By Samuel Jacobs, Senior Engineer: Mechanical, WSP in Africa
Designing HVAC for healthcare in Africa is not just about meeting international standards but about making those standards work in environments defined by power constraints, supply chain limitations, and long-term operability challenges.
On projects such as the Roha Advanced Multi-Specialty Hospital in Addis Ababa, that balance becomes a significant undertaking. This 40,000 m² facility, with 350 beds and eight operating theatres, is being developed to meet international clinical standards and target EDGE certification.
African challenges
In many markets, HVAC strategies often assume stable power, consistent water supply, and readily available maintenance support. In much of Africa, those assumptions do not work. Power reliability, generator backup, water storage, and long-term operability all need to be considered from the outset. Equipment availability and supply chains also play a role, with components often imported and subject to extended lead times.

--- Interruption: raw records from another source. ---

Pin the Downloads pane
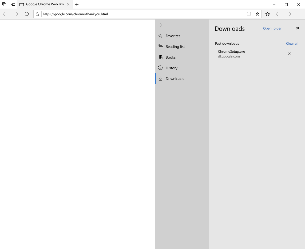Image resolution: width=305 pixels, height=249 pixels. pyautogui.click(x=296, y=28)
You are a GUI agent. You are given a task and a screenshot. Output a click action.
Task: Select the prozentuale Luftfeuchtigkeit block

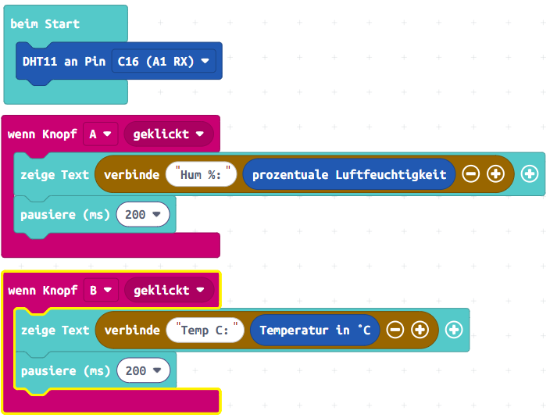(x=348, y=174)

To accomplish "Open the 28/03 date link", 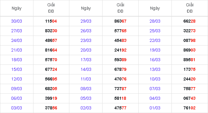I will (x=155, y=21).
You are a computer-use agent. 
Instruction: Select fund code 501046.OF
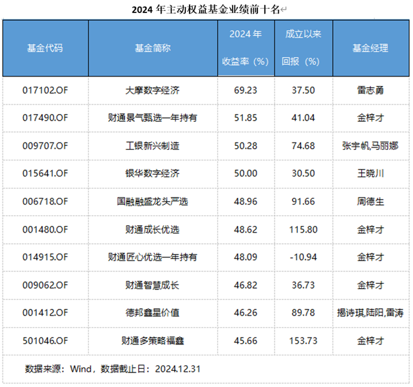point(45,341)
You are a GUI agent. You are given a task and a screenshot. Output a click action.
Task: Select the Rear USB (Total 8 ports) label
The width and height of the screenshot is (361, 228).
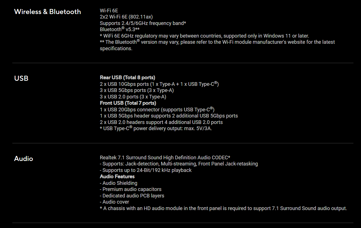point(128,77)
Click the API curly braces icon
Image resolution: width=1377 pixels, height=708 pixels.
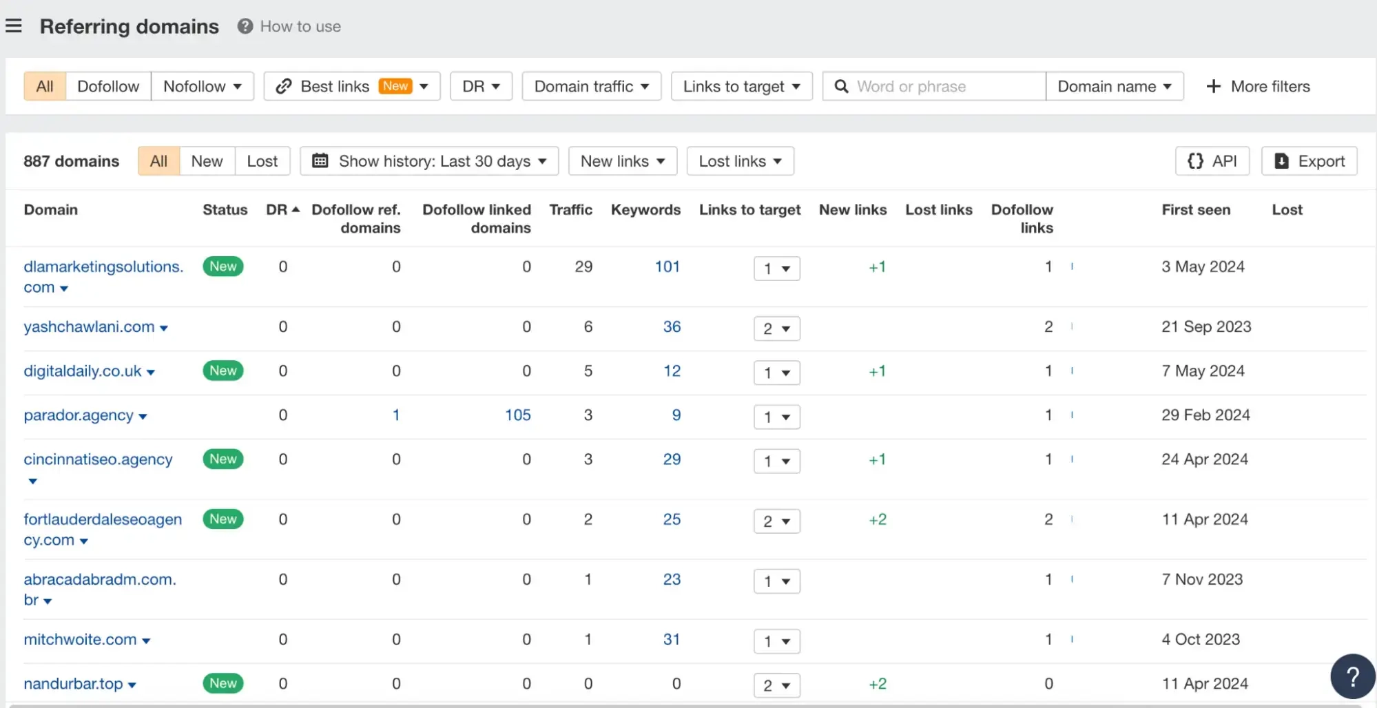click(x=1195, y=161)
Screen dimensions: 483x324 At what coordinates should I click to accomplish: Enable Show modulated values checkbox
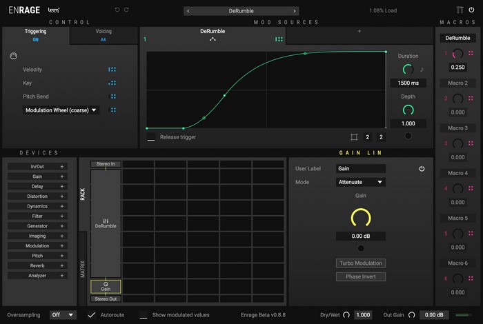click(x=144, y=315)
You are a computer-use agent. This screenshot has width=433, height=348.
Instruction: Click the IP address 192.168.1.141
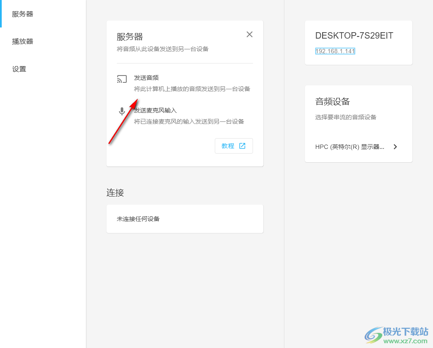335,51
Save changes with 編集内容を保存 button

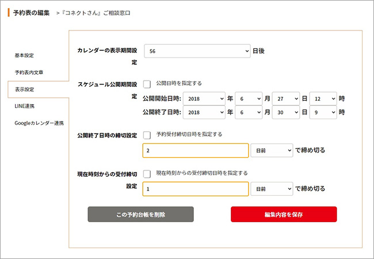click(284, 215)
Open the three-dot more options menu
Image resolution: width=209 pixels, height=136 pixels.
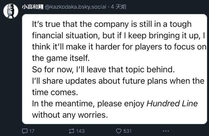click(166, 131)
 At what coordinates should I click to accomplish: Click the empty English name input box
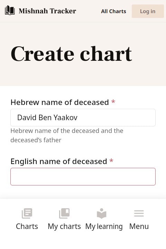pyautogui.click(x=83, y=176)
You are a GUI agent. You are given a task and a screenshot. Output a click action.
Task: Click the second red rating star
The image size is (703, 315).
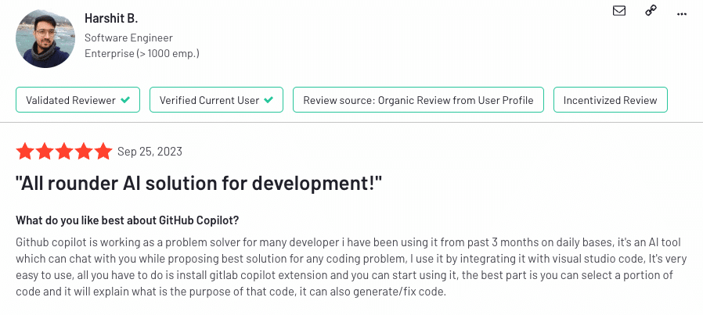click(x=45, y=151)
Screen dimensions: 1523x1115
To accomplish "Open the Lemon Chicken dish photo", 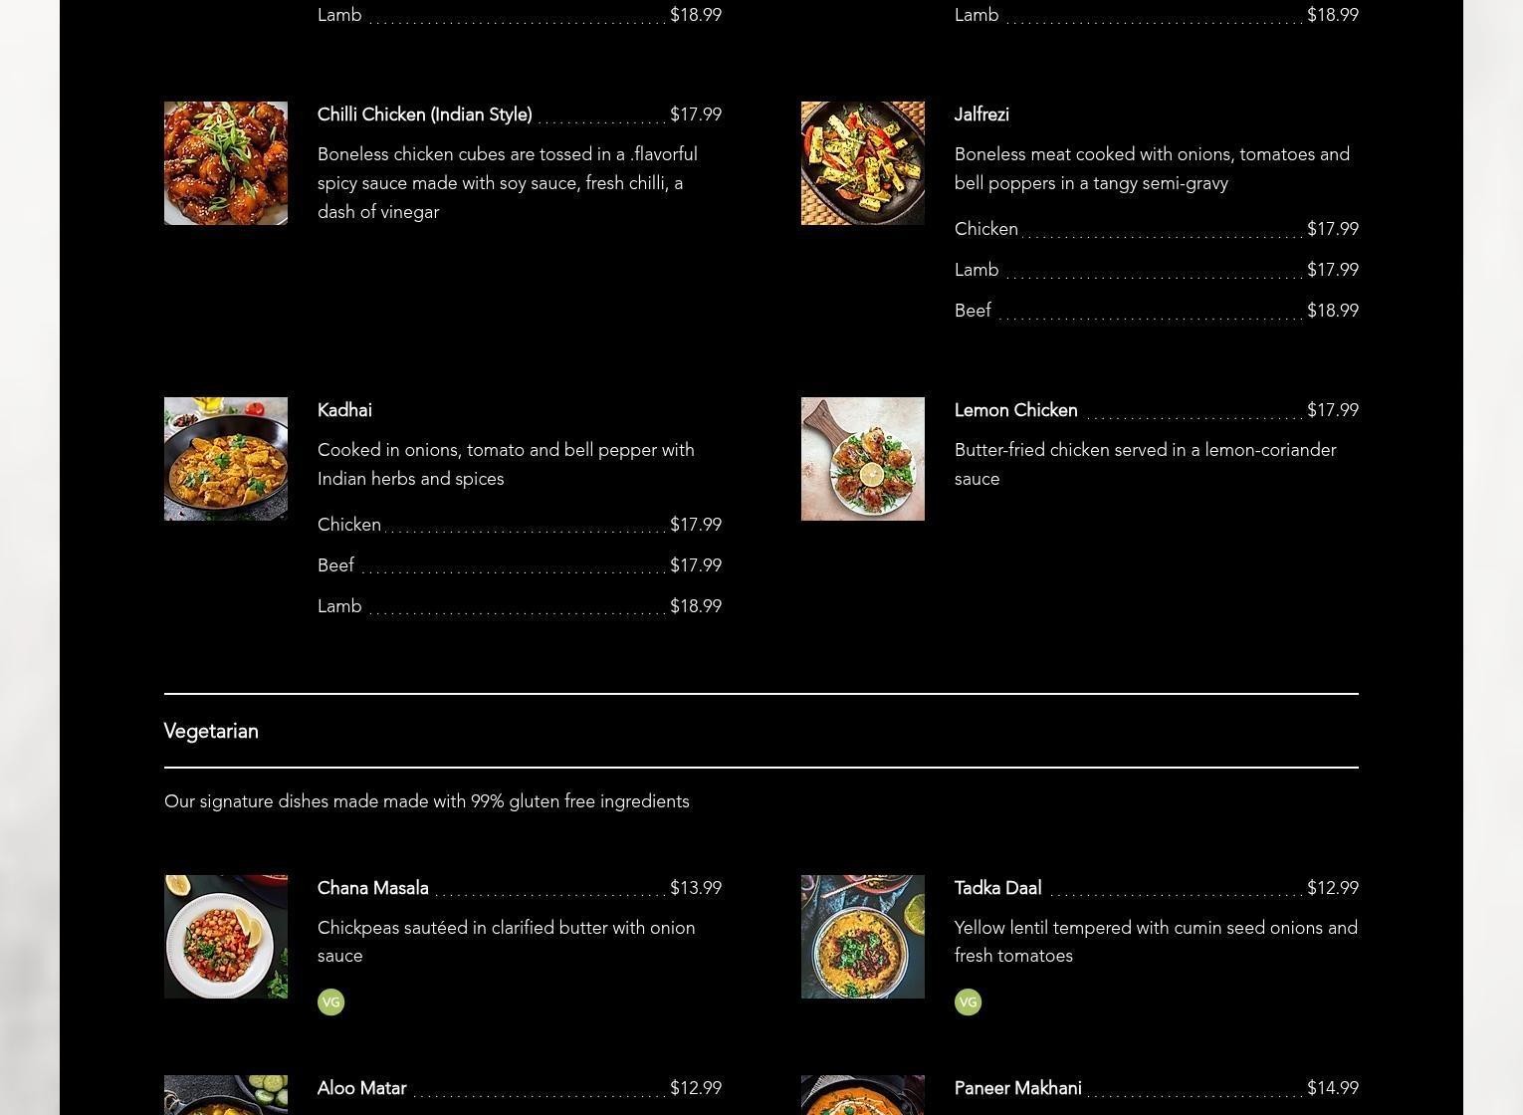I will pos(863,459).
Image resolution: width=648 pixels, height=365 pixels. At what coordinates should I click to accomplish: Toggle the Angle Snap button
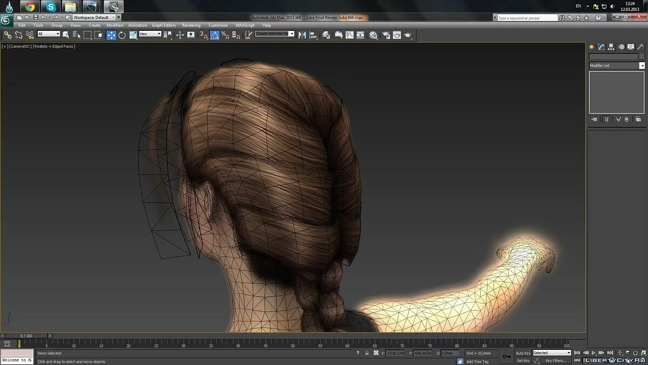click(214, 35)
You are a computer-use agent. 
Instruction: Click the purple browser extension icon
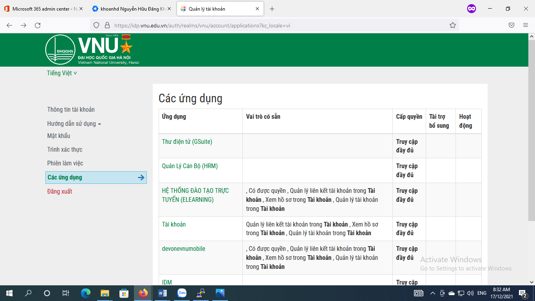click(x=471, y=8)

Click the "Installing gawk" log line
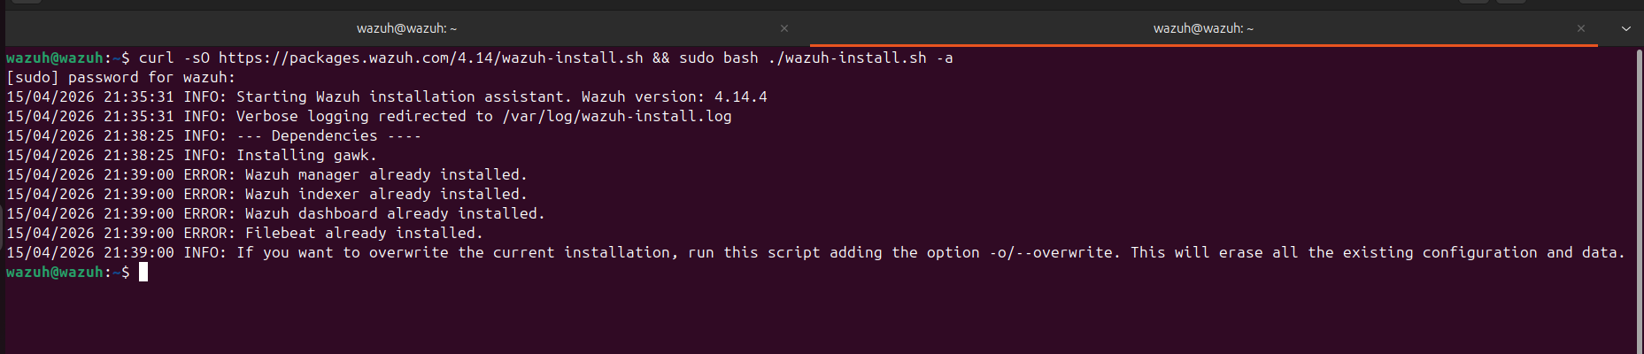[x=306, y=156]
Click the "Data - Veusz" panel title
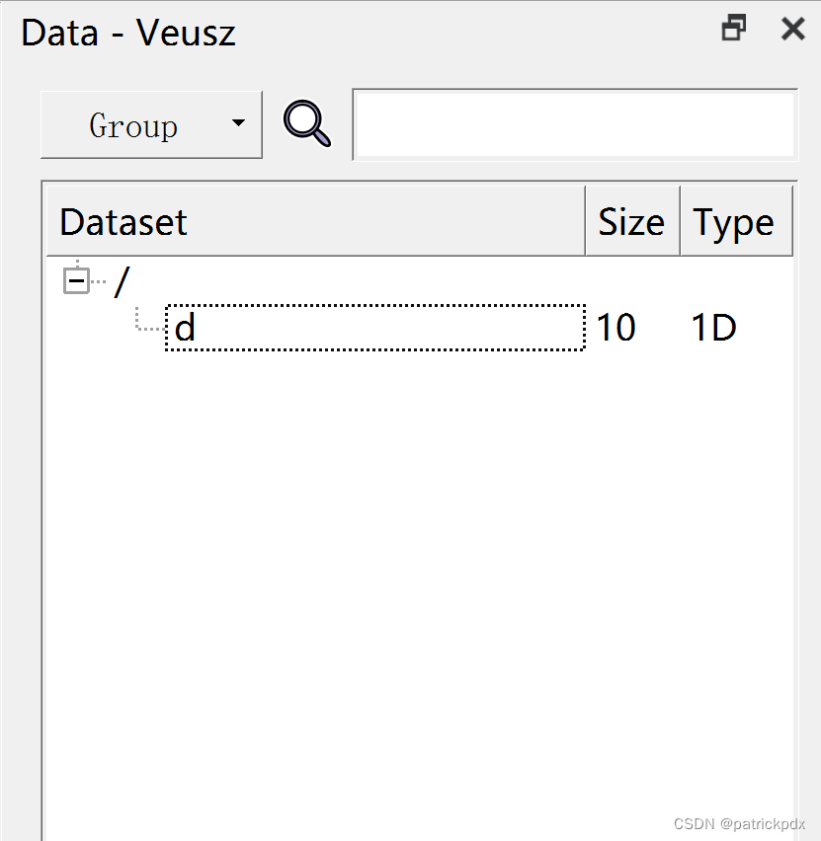 pyautogui.click(x=128, y=33)
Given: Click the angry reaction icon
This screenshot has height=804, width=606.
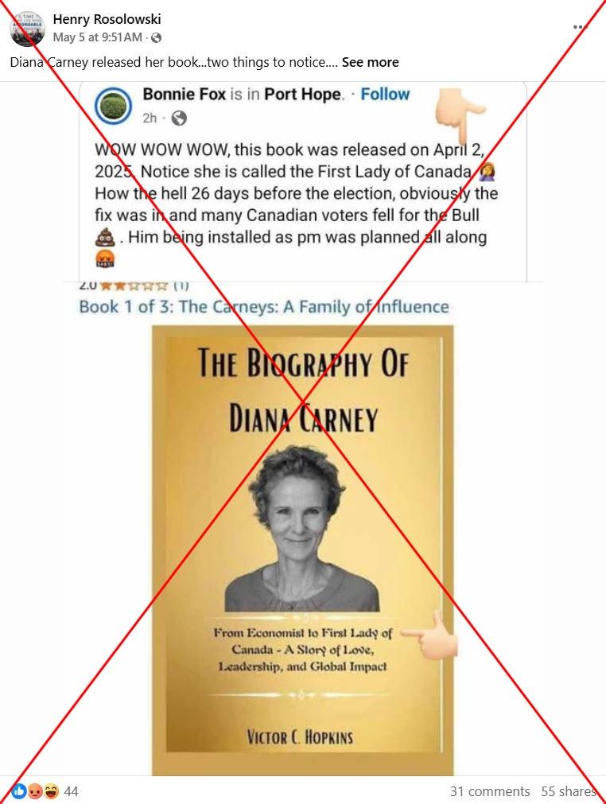Looking at the screenshot, I should tap(34, 790).
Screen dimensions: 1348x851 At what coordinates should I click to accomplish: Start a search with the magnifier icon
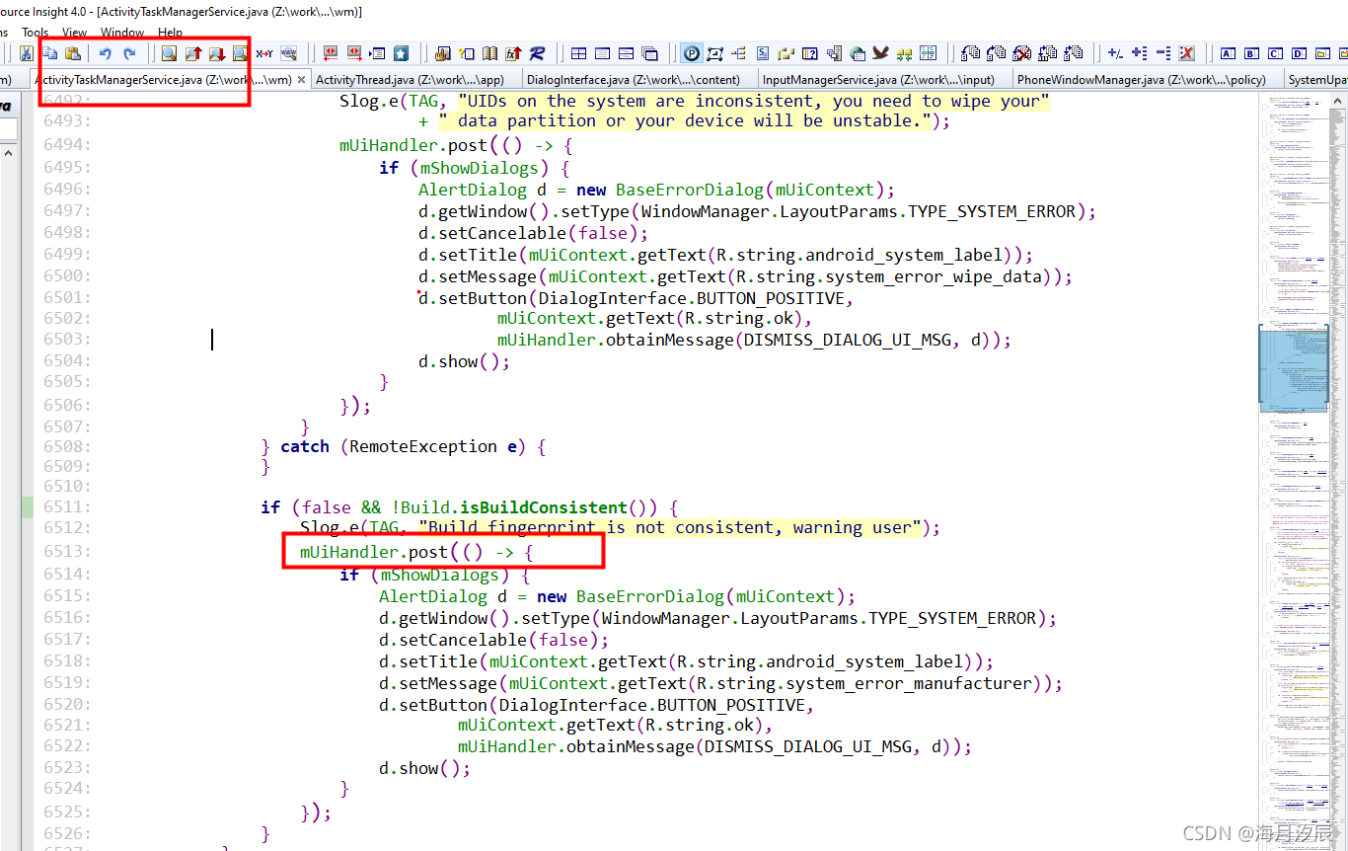pos(169,54)
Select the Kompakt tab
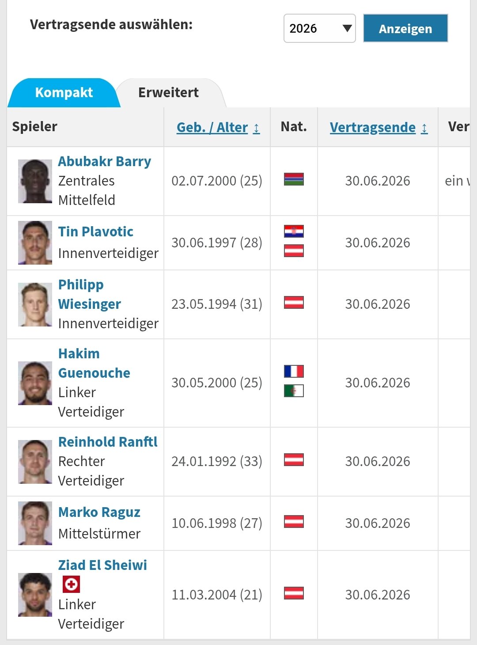This screenshot has height=645, width=477. point(64,93)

A single HVAC system is rarely able to address all the competing requirements of a modern hospital. Clinical safety, energy efficiency, flexibility, and resilience often pull design decisions in different directions. On Roha, the response was to adopt a hybrid system that separates and manages these demands more effectively.
Understanding the system
At the centre of the system is a chilled-water plant supplying air-handling units (AHUs). These units are responsible for managing the external air load, ensuring that conditioned fresh air is delivered in a controlled manner. In critical spaces such as operating theatres and MRI suites, these central systems manage the full thermal load to maintain strict environmental conditions.
To address internal loads more efficiently, Thermally Activated Building Systems (TABS) are used. These systems circulate high temperature chilled water through concrete slabs, providing radiant cooling and reducing the burden on high-airflow systems. By stabilising internal temperatures and managing peak loads, TABS contributes to both efficiency and system resilience.
Variable Refrigerant Flow (VRF) systems are then used to address the remaining internal loads and provide individual room-level temperature control. In a multi-speciality hospital, where occupancy and usage vary significantly between spaces, that level of control is essential.
More than temperature control
Airflow directly affects infection control and patient safety. Standards such as ASHRAE 170, with supporting standards like HTM 03-01 where necessary, define how air must be supplied, filtered, and distributed across different clinical spaces. Operating theatres, isolation rooms, and sterile processing areas all have specific requirements for ventilation rates and pressure relationships.
Air must flow from areas of higher positive pressure, such as sterile spaces, to areas of lower or negative pressure, preventing contaminants from entering critical environments.
This requirement has implications beyond mechanical design. On Roha, the HVAC strategy influenced architectural layouts and operational planning. The arrangement of operating theatres, isolation rooms, and adjacent spaces needed to support natural airflow paths that align with pressure zoning requirements. This required close coordination between engineers, architects, clinicians, and operations teams from the early stages of design.
Shaping the design
Sustainability targets, including EDGE certification, introduce an additional layer of complexity. Reducing energy and water consumption depends on both system design and building envelope performance.
By reducing peak loads, it becomes possible to design smaller, more efficient systems with lower airflow requirements. This has a direct impact on both capital cost and operational energy consumption.
In African healthcare facilities, where HVAC systems can account for a significant portion of total energy use, these efficiencies are not optional but central to long-term viability, particularly in private healthcare environments where operational costs are closely scrutinised.
Resilience, in this context, is closely linked to flexibility. A hospital is not a static environment. Different departments operate on different schedules, with varying load profiles throughout the day, week, and year. Systems need to respond to these changes without compromising performance in critical areas.
Data-led insights
Data and monitoring are increasingly important in managing this complexity. Building management systems (BMS) allow for continuous tracking of performance against design intent, supporting optimisation, early fault detection, and informed maintenance strategies. There is also growing potential for digital twin approaches to support long-term asset management and operational planning.
Looking ahead, hybrid HVAC systems are likely to become more prevalent in African healthcare projects. Advances in smart controls and real-time performance analytics will improve system integration and responsiveness. At the same time, the adoption of international standards will continue to establish a baseline for quality and safety.
State-of-the-art HVAC in African healthcare is not defined by the technologies used. It is defined by how well those technologies are integrated into systems that can be built, operated, and sustained over time. Projects like Roha demonstrate that it is possible to meet international clinical standards while addressing local constraints.